One of the best comments I read was a dear friend who is also a blogger friend saying that the ending was also a beginning. And that’s my favorite way to look at the story ever since. It hurt me more than I imagined to get to the endpoint. I felt like for years I had held my story so sacred and close to my heart and that no one could touch it. And if I let it go, what if it lost its magic and durability in the face of the public? What if I had nothing left to hug except memories?
And then I realized. That story was the beginning. It started when I was 24 and I ended it at 31. Do you know how many stories I will live to tell after that one? Hopefully lots! Especially if I have the longevity gene my mom’s side of the family seems to have. The story of how we met will spin off many stories that would never have been made possible if it hadn’t happened. We may get even better stories, or at least comparable ones. We can take what we learned from that story and pass it on through our lives and our struggles with money, career, travel, marriage, whatever. And of course, our kids will read it and probably want to leave us for California one day and then we’ll have no choice but to subtly follow them.
After hearing my friend’s awesome “the ending is the beginning” comment, I also learned from a very wise source who has been teaching me anxiety control over the last couple of months that every loss is an opening. Sometimes the trauma of the loss can make that opening murky and nearly impossible to see. Sometimes you can’t see it for years. Sometimes never. I have to know to look for it. It is still a theme that has followed me for years. My father died when I was barely out of my toddler stage, if at all, and that sucks and was horrific but it made the way to meet my new family and live the life I lived. It made me become the person that I am. I hope I would have turned out into an ok person either way. I do think we keep our essential beings and hearts and minds, no matter where our lives take us.
Would I have been just fine and dandy without Cassidy and with different or no children? Probably, but I’m sure glad I’ll never find out. This life that I’m living does seem like it was written in the stars when I was born.

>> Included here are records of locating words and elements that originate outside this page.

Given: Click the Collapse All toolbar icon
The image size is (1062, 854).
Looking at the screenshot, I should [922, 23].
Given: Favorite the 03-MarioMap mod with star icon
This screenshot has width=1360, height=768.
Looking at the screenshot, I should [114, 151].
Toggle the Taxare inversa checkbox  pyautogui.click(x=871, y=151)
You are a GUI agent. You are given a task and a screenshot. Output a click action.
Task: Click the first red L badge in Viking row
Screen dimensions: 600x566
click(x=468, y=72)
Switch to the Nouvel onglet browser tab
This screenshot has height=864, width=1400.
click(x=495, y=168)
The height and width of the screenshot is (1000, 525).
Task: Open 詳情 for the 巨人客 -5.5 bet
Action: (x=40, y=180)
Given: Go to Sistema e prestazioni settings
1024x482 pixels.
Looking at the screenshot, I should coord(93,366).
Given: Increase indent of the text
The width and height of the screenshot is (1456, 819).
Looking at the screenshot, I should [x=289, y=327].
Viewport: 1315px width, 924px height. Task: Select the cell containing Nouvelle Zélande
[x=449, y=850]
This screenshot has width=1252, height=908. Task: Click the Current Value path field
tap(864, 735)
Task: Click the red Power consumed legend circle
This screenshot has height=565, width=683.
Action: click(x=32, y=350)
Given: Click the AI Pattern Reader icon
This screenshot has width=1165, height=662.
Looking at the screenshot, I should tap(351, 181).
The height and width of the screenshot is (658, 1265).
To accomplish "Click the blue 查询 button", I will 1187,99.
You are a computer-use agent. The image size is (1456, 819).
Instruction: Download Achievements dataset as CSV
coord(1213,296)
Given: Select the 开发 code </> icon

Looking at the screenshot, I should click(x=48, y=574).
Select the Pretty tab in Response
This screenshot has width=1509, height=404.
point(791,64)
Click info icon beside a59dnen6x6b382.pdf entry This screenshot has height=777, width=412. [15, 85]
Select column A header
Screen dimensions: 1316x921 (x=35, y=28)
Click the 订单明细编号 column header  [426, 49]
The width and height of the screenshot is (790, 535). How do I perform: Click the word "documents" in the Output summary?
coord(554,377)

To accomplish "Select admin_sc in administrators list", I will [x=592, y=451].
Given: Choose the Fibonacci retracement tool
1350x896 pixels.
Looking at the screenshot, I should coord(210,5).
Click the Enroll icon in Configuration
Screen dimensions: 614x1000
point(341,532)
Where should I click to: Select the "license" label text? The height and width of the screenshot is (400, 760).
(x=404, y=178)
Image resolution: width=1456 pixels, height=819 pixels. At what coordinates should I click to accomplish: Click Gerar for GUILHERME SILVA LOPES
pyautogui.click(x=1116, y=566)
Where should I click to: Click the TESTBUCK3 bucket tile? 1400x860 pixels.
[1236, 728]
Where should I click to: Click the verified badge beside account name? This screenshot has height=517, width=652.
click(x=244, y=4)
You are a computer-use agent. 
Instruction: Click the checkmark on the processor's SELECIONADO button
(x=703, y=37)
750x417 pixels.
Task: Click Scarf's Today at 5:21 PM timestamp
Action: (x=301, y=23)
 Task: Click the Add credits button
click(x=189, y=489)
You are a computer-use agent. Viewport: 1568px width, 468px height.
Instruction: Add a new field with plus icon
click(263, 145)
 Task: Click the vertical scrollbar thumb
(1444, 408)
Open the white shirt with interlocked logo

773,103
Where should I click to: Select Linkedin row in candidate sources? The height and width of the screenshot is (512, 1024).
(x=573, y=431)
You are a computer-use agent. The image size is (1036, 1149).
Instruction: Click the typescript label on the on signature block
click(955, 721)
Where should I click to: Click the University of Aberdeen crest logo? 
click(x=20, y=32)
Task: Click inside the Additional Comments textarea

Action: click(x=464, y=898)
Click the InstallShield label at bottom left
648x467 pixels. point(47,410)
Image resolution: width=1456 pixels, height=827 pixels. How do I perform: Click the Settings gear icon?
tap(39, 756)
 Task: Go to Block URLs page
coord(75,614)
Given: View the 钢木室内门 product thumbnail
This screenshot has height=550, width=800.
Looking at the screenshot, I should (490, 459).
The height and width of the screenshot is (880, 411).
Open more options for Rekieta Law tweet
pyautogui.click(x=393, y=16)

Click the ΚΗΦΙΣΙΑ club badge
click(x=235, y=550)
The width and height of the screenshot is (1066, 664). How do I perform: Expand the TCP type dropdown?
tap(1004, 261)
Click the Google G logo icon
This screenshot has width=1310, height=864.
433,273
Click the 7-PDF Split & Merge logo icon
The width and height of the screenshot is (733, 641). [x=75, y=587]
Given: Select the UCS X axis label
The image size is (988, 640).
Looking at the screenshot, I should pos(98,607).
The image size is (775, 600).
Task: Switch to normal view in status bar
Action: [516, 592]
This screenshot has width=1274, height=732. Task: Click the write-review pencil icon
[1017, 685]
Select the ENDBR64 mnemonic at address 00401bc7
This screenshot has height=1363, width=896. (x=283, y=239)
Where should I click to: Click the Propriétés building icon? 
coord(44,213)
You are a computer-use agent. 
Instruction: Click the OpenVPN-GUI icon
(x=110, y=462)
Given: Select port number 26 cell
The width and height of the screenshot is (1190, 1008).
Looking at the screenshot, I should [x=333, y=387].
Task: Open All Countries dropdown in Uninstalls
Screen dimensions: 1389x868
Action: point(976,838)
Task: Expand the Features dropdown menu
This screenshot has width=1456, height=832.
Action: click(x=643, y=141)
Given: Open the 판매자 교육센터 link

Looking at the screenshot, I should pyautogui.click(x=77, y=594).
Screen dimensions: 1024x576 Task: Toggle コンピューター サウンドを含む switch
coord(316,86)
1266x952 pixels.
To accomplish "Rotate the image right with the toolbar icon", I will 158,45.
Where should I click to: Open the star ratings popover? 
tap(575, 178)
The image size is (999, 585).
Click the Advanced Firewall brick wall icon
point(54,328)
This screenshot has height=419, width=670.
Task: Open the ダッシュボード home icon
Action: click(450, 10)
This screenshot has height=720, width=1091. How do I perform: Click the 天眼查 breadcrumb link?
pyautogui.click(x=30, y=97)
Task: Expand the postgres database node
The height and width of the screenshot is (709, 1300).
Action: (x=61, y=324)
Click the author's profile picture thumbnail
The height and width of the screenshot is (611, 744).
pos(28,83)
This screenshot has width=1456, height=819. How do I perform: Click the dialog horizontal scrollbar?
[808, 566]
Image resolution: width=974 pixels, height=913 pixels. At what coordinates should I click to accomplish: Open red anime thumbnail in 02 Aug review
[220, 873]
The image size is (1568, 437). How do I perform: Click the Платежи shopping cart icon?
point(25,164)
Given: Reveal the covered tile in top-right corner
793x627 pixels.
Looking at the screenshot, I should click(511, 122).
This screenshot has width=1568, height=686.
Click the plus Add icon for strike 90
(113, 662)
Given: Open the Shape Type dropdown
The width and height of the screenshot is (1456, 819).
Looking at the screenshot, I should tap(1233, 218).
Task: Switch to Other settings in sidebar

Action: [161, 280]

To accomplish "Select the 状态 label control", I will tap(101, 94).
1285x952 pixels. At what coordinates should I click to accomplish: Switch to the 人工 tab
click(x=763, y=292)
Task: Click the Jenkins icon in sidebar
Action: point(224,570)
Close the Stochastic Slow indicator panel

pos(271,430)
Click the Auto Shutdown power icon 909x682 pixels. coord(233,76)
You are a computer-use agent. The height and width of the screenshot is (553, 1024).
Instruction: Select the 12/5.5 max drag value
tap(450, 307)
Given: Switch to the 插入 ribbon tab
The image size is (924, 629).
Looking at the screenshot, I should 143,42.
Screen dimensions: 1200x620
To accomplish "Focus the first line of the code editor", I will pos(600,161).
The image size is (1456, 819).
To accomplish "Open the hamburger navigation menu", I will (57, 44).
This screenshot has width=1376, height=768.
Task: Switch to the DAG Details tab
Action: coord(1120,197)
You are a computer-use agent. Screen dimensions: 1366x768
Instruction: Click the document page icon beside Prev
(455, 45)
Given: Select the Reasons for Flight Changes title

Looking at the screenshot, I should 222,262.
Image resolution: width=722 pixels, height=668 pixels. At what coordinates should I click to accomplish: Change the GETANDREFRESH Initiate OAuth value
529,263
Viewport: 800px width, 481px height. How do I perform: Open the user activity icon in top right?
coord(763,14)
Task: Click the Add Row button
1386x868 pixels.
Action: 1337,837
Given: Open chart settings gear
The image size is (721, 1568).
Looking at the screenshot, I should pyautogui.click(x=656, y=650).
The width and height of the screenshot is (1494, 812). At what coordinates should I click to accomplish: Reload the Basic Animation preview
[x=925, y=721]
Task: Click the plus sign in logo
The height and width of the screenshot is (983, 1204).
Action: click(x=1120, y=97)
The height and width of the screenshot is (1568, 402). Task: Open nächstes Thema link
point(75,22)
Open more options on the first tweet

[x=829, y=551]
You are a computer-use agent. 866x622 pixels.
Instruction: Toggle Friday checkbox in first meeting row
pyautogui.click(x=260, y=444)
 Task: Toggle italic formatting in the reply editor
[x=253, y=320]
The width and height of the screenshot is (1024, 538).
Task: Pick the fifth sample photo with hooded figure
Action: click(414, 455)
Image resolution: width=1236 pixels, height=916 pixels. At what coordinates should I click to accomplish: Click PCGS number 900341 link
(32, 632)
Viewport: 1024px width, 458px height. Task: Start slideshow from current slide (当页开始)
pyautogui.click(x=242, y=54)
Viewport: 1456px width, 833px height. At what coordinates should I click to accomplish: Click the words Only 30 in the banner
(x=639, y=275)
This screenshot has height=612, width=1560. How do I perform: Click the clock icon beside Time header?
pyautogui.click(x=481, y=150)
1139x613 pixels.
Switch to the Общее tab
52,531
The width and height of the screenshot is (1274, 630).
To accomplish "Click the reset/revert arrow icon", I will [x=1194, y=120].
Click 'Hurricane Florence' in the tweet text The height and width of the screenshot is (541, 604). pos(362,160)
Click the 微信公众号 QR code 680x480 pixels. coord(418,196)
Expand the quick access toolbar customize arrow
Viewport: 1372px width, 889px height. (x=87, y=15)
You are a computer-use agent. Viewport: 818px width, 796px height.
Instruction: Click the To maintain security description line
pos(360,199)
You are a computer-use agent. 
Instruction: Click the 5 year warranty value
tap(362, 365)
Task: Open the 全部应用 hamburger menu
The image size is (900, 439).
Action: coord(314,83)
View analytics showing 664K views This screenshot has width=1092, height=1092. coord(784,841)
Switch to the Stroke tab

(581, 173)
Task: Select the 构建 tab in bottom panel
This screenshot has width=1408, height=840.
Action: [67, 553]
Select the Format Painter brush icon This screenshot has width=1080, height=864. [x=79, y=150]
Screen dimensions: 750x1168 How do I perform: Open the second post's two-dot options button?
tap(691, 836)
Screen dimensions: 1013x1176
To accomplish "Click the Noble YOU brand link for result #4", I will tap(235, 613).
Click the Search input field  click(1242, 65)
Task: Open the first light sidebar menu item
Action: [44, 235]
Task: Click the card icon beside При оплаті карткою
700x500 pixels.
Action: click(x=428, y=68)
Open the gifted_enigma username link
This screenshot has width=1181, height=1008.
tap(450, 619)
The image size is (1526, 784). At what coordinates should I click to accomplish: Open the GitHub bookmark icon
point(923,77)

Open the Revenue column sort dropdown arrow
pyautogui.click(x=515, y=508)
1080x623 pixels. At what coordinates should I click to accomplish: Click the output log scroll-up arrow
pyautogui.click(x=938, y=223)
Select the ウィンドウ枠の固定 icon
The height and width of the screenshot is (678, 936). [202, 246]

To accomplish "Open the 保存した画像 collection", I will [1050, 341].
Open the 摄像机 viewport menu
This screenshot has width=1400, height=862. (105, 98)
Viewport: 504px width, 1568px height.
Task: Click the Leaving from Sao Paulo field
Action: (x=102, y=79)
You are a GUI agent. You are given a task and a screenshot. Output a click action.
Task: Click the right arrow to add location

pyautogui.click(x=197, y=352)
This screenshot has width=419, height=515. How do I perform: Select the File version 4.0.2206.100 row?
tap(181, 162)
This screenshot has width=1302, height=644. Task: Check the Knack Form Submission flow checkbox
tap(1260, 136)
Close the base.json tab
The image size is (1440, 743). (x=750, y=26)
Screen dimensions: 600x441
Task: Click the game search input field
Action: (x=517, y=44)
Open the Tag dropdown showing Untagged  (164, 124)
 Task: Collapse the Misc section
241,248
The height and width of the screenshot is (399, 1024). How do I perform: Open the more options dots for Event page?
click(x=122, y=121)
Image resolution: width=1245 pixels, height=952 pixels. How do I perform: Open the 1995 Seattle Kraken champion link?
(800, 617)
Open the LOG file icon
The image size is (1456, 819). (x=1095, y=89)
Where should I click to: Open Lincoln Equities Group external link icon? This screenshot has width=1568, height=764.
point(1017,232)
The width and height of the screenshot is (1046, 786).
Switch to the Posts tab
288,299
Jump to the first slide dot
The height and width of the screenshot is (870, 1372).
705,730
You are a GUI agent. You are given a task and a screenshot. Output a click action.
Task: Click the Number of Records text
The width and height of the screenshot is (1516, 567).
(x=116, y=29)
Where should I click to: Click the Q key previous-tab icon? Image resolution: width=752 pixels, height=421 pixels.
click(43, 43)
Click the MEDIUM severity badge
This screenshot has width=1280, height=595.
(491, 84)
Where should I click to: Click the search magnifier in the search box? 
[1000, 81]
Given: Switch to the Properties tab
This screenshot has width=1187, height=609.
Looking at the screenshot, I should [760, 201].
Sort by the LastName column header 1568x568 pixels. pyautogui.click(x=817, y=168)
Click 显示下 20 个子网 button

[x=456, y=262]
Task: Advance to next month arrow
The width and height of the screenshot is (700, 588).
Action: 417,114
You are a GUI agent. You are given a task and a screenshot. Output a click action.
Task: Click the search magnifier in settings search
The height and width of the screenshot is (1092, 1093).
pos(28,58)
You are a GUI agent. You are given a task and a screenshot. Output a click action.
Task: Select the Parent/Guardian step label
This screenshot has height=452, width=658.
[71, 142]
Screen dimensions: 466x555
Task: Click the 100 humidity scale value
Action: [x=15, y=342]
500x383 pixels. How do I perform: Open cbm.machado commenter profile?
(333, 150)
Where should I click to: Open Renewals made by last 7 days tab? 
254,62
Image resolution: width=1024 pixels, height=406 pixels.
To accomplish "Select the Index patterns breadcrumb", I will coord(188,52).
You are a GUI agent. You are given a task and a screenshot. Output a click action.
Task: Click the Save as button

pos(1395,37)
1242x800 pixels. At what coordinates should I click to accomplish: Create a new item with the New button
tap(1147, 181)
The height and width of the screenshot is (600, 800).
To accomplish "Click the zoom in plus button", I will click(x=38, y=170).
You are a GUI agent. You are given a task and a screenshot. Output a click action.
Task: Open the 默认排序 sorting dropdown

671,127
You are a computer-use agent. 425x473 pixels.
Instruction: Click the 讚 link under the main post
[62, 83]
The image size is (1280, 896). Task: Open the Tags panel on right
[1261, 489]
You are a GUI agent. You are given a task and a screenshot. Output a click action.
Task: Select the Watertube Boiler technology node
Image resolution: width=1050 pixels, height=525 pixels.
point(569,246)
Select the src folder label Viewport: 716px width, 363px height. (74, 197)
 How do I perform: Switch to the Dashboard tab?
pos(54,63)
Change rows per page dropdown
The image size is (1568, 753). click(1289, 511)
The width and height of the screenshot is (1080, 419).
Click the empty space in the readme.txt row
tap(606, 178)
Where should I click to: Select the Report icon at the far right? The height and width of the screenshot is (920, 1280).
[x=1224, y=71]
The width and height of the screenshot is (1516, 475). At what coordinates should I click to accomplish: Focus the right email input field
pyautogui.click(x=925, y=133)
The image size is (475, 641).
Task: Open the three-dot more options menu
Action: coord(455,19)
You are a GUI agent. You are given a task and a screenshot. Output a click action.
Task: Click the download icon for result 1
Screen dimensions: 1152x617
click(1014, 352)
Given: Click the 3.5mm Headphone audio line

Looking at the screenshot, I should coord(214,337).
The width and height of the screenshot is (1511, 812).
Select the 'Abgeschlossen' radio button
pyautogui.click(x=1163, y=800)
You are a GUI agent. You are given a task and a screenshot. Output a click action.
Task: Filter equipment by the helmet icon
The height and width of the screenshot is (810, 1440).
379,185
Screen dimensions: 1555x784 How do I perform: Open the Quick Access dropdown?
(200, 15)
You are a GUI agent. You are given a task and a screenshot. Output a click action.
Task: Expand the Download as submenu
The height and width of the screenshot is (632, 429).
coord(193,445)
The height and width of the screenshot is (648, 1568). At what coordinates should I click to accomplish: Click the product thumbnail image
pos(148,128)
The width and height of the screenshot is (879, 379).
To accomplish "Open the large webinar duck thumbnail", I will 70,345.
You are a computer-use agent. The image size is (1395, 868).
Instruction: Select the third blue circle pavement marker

For years, even decades, I thought that romantic love was the pinnacle of human experience. I thought that once you had it, you’d think, “Well, now what?” Would life get boring and mundane now? What would you search for when you already found your soulmate? And now I’m so glad I wrote this story when I wrote it. It would be different at every point in life, sure, but it takes on a new meaning when written so close to having two children, one girl and one boy. That love story used to be the most powerful weight in my life, and maybe it still is, now that I found out the new power and magic it led to – motherhood.
So I find myself, a week later, being ok with completing the story. I’m inspired to start new ones. The letdown passed after several days and now I’m looking forward to new beginnings – both the ones that grow out of loss, and the ones that grow out of pure love, plain and simply. Whatever the origin, our world is filled with new beginnings.